A
suposta rivalidade construída entre os Xokó e o Mocambo*
Percebi a importância da valorização da cultura indígena no
país e em especial em Sergipe e ainda quando se aproxima a comemoração do 19 de
abril, pela significante luta no território. Localizada na Ilha de São Pedro,
no município de Porto da Folha, nas margens do rio São Francisco, que conta sua
história desde o século 17, quando o donatário da mesma região doou aos índios
a extensão de uma “légua em quadro” por serviços guerreiros na luta contra os
holandeses. A comunidade Xokó difere da maioria das lutas no país por não
somente serem tirados de suas terras, mas por serem proibidos por muito tempo, de dizer quem eram, de
assumir sua identidade, de fazer seus ritos, de produzir cerâmica, de dançar o
toré... Os Xokó em Sergipe moravam nas redondezas da Ilha de São Pedro e foram
obrigados por fazendeiros da região a atravessar o rio e alojar-se somente na
ilha, região bem menor daquelas que eles viviam, que era composta pela Ilha
(97ha = hectares) e a região da Caiçara (4.220ha). Por volta da década de 70,
deu-se o embate com esses fazendeiros, onde houve derramamento de sangue, armas
foram expostas, até conseguirem chegar aos bancos dos tribunais de justiça,
onde conseguiram a tutela federal, acompanhado pela territorialização das
terras da Ilha de São Pedro e a Caiçara, e o mais importante, o direito de
assumirem sua verdadeira identidade, nos mostrando toda luta e conquista de um
povo guerreiro.
Vizinho a comunidade Xokó existe uma comunidade quilombola,
o Mocambo. O Mocambo como os Xokó também partiram para a luta, para a conquista
de seus direitos em Sergipe, sua luta é datada da década de 90 em que trouxe o
reconhecimento com remanescentes quilombola e a conquista da terra foi um
desses direitos conquistados.
Divididos por uma cerca de arrame, com fortes relações de
parentesco, a luta pela conquista da valorização de serem o que são, como a
luta pela terra, a discriminação, a perseguição, entre outros fatores, os une,
por terem uma luta parecida debaixo de um sol rachante.

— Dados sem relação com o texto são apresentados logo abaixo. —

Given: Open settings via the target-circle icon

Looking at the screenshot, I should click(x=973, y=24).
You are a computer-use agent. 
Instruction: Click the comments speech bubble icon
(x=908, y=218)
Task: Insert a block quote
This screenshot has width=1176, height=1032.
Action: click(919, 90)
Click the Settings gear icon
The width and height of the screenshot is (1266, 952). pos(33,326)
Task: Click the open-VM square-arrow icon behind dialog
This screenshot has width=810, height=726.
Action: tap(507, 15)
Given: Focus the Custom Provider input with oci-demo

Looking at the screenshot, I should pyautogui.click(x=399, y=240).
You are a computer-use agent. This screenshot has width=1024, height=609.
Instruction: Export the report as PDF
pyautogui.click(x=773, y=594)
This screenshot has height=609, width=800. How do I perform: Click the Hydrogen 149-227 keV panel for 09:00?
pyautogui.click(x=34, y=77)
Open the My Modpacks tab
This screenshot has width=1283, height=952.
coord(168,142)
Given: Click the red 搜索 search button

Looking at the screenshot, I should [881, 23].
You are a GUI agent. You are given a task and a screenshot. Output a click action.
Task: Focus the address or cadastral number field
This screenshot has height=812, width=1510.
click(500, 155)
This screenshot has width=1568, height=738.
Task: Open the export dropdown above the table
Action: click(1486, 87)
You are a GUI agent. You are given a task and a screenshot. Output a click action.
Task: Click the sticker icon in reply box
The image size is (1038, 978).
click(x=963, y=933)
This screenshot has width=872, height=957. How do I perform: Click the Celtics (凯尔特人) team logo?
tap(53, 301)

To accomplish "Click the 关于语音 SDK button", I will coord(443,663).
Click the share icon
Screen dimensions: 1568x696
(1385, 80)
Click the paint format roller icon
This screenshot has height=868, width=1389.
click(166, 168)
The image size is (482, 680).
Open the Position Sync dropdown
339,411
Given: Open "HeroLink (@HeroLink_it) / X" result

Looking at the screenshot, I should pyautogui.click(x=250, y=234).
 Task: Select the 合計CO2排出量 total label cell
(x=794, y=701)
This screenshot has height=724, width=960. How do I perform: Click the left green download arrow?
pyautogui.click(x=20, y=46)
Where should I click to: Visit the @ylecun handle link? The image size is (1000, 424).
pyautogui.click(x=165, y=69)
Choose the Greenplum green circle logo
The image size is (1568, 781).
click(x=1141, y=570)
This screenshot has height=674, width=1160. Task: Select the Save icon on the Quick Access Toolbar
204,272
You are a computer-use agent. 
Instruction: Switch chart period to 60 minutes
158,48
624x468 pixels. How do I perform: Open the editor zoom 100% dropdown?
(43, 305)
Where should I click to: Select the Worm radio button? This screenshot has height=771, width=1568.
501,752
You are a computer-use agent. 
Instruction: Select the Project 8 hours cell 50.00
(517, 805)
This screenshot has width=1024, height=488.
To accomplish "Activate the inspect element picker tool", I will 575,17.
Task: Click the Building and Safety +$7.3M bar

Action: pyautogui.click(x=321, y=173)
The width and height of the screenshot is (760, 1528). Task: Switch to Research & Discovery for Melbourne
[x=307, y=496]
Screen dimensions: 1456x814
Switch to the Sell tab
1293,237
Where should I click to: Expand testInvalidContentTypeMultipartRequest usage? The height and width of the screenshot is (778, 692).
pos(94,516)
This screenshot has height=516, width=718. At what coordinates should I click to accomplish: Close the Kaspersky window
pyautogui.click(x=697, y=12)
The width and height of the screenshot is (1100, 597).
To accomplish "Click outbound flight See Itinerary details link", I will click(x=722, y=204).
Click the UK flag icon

Nós, detentores da sistematização dos valores científicos,
os acadêmicos, precisamos saber nos colocar em situações embaraçosas. Percebemos o avanço dos Xokó em detrimento
dos negros do Mocambo no que diz respeito à burocratização dos seus direitos,
por até constatar que, por diversas vezes o representante dos Xokó, Apolônio
Xokó, esteve em tantos lugares inicialmente a representar e defender os
direitos dos negros e negras do Mocambo, segundo o mesmo**. Assim venho frisar
o cuidado de se propagar a rivalidade e o conflito entre essas comunidades,
principalmente no meio acadêmico, e a ter a percepção que para diversos alunos
e alunas as palavras dos professores e professoras ainda constituem verdade
absoluta.
A possibilidade de vivenciar conteúdos na prática se faz de
uma experiência única, para qualquer etapa da vida acadêmica, mas o uso da
justificativa da rivalidade entre as comunidades para se explicar situações
embaraçosas, fica difícil a credibilidade enquanto informação científica. Conversando com alguns índios Xokó no ultimo
dia 15 desse mês e ano, eles me confirmaram sim a rivalidade dessas
comunidades, mas no que se tange dentro dos campos de futebol e somente lá,
mostrando ser pontual as pequenas intrigas. Com esse relato, deixo minha
indignação com relação a interferência da academia na construção de pseudo
valores que só fazem implodir as lutas, as conquistas de povos ancestrais no
território sergipano, que ainda se tem muito por conquistar e a se comemorar,
não se restringindo ao 19 de abril.
REFERENCIA BIBLIOGRÁFICAS
*Texto escrito pela graduanda em História Juliana de Almeida
Aguiar Silva. Email: juliana.almeidaaguiar@gmail.com
**Entrevista concedida por Apolônio Xokó em 15/04/2012 na
comunidade Xokó.
ARRUTI, José Maurício Paiva
Andion. Mocambo: antropologia e história do processo de formação quilombola.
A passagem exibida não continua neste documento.